In the story, it was revealed that the architect who was just starting out was not merely indifferent to his mother. He was angry at her. He did not even fully believe that she had cancer. She had a history of acting out and hypochondria and had ruined his tenth birthday party by saying she couldn't breathe, insisting that their father break up the party so that he could take her to the hospital. He was also angry at his brother, who was still living at home and didn't have to make any sacrifices to look after her, angry at the way this brother had bought into her self-mythologizing — the myth of the beautiful woman who could've been an actress if she hadn't been stunted by early marriage and children.

The trail became increasingly chaotic. There were flat sunbaked outcrops with cool, wet fissures full of mashed pine needles. Bushes, mosses, and little trees grew out of the fissures, pushing their way out of huge rocks. Smaller, broken chunks of rock wobbled under his feet, forcing him to slow his pace; some were dry, some slippery with mud.

In real life, there were two positive lymph nodes in his mother's body, and she needed chemo. In the story, she needed chemo, too. In real life, she lost her hair; in the story, she lost her hair, too. In the story, she screamed and cried about losing her hair. In real life, she made jokes and shopped for wigs with her friends. In the story the architect finally came home, and was forced to confront his angry brother.
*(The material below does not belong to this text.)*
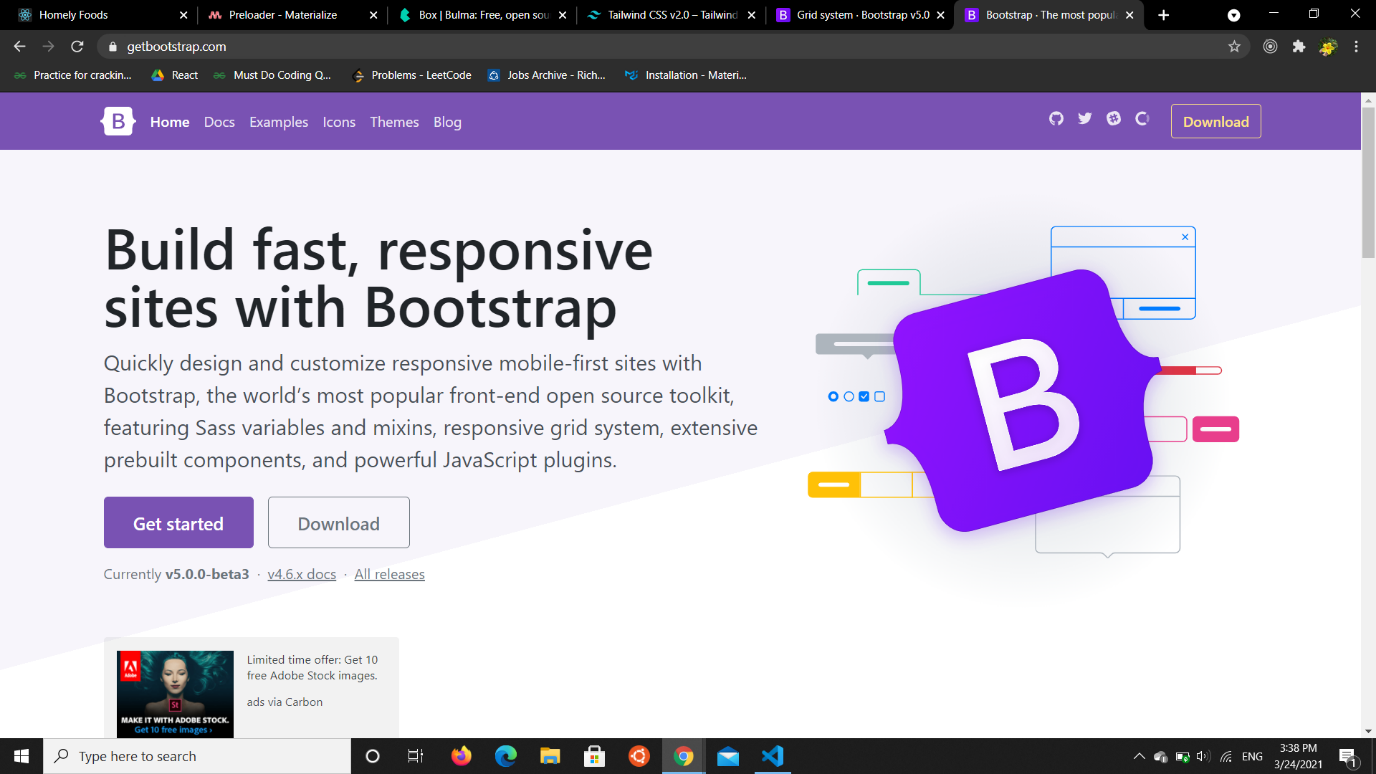Viewport: 1376px width, 774px height.
Task: Expand the hidden system tray icons chevron
Action: point(1138,757)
In real life, Caleb came home and delighted their mother by acting out scenes from Glengarry Glen Ross. In the story, the dutiful son was the favorite. In real life, it was Caleb.

He came suddenly close to a coiled snake and, stepping away from it too fast, stumbled and fell, banging his knees and hands. Too quickly, he clawed for purchase and cut his palm on a rock. The snake slithered away. He cursed as he stood.